Anshu Gupta Won the Best Poster Award at 3rd European Symposium on Computer Aided Process Engineering
Graduate Student Anshu Gupta was the winner of the Best Poster Award given at the 23rd European Symposium on Computer Aided Process Engineering held in Lappeenranta Finland, June 9-12, 2013. Anshu presented a poster entitled "Intelligent Alarm System applied to Continuous Pharmaceutical Manufacturing". His poster is based on the PhD research that he is carrying out under NSF ERC SOPS sponsorship and was selected from the 110 posters presented at the meeting.
Anshu Gupta joined the School of Chemical Engineering in Fall 2010 and is advised by Professor Reklaitis. His BS degree is from the Indian Institute of Technology, Madras. Mr. Gupta's research is multidisciplinary in nature, combining process systems engineering methodologies and pharmaceutical engineering-based models and sensing methods, and is being carried out in collaboration with researchers at three other universities. The objective is to develop a comprehensive framework that can detect and diagnose abnormal events and provide mitigation advice to the operator. The research addresses one of the important challenges in effective real time process management; i.e., the implementation of intelligent systems that can assist human operators in making supervisory control decisions, instead of simply sounding an alarm when process variables go out of range. Operator failures to exercise the appropriate mitigation actions often have an adverse effect on product quality, process safety, occupational health and environmental impact. The economic effect of such exceptional events is immense; an estimated $20billion/year losses in petrochemical industry have been reported. The challenges and opportunities for improvements are even larger in the pharmaceutical manufacturing domain because it involves particulate and granular systems whose processing tends to be more problematic than that of fluids.

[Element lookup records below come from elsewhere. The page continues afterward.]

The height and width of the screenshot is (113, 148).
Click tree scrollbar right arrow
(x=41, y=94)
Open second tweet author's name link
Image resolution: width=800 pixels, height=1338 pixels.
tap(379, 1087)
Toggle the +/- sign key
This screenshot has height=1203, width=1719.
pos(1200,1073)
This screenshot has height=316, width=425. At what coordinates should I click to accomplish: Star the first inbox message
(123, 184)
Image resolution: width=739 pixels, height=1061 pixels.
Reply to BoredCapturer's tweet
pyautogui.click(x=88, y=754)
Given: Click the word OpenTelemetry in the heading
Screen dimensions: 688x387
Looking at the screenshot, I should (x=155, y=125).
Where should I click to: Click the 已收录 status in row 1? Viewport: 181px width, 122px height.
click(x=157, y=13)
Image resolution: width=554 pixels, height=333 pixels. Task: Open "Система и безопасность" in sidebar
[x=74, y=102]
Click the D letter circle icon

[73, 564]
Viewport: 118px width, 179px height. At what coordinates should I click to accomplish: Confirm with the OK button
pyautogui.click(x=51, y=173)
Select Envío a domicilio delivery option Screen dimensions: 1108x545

IAS deals with fault detection, diagnosis (FDD) and mitigation of conditions that result from process anomalies. Early detection and diagnosis of process faults while the plant is still operating in a controllable region can help avoid abnormal event progression, production disruptions and productivity losses. An IAS framework has been developed using a combination of Wavelet Analysis, Principal Component Analysis (PCA), Signed Digraphs (SDG) and Qualitative Trend Analysis (QTA) and applied on pilot scale continuous tableting line. The framework was able to detect and diagnose several types of faults within a few seconds of their inception and provide mitigation advisories to the operator.